Bei all diesen globalen, komplexen Themen gibt es im Elevate Programm auch lokale Bezüge und zahlreiche Workshops, die sich um Mut, Risiko und um die Frage drehen, wie weit man mit Aktivismus eigentlich geht. „Let’s get physical“ heißt eine Session mit der FEMEN-Mitbegründerin Oksana Shachko und der Anwältin und Aktivistin Tara Houska. Tara Houska hat sich der Interessen der Native Americans angenommen. Sie war in die Standing-Rock-Proteste gegen den Bau einer Öl-Pipeline nahe einem Sioux Reservat in North Dakota involviert.

Über die zunehmende Diskriminierung von Aktivismus haben die Mitglieder der anarchistischen Künstlergruppe Voina (dt.: „Krieg“) viel zu sagen.

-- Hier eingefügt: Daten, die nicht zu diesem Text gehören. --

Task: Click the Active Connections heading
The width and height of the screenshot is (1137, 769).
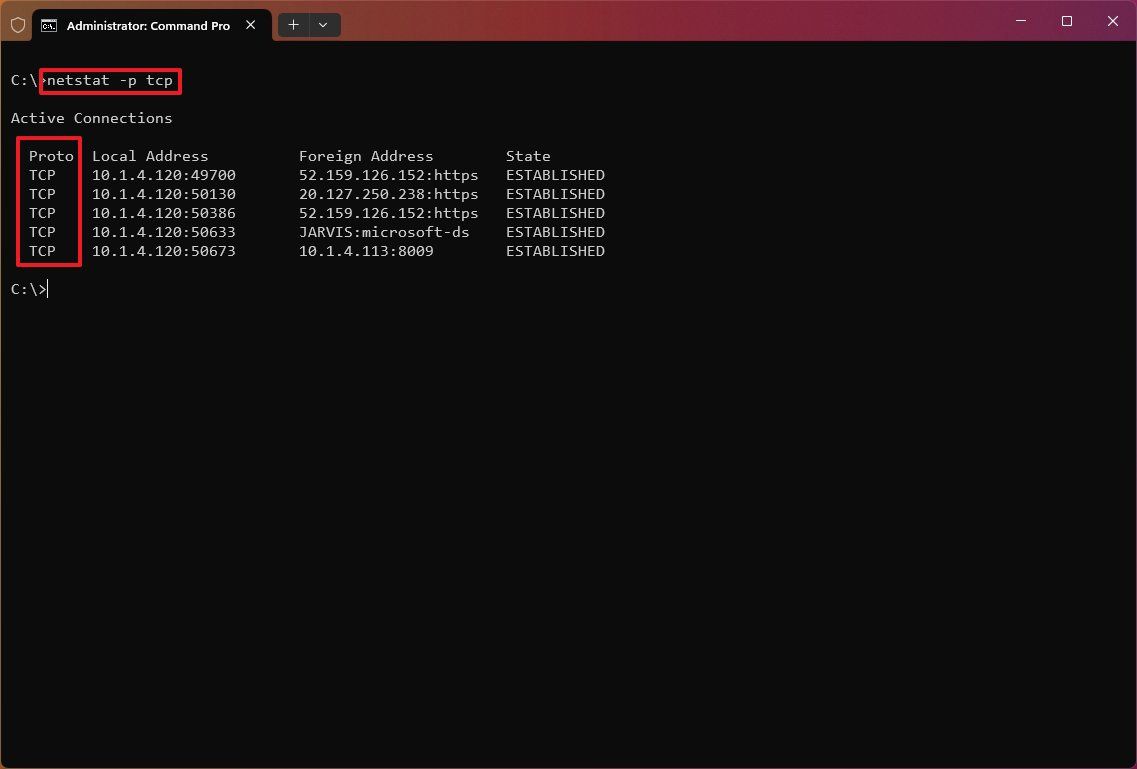Action: click(91, 118)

Voina, das sind die, die einen Penis auf eine Sankt Petersburger Zugbrücke malten. Die, die einen Totenkopf auf ein Regierungsgebäude in Moskau projizierten. Und die für Medvedev fickten – Voinas Antwort auf eine Kampagne, die „Mehr Kinder braucht das Land“ forderte. Banksy wollte sie finanziell unterstützen. Inzwischen leben sie im Exil. 2012 konnten sie Russland nicht verlassen. Das hielt sie jedoch nicht ab, beim damaligen steirischen herbst eine Nacht zu gestalten und lang via Skype zu erzählen. Jetzt gibt es ein Wiedersehen beim Elevate.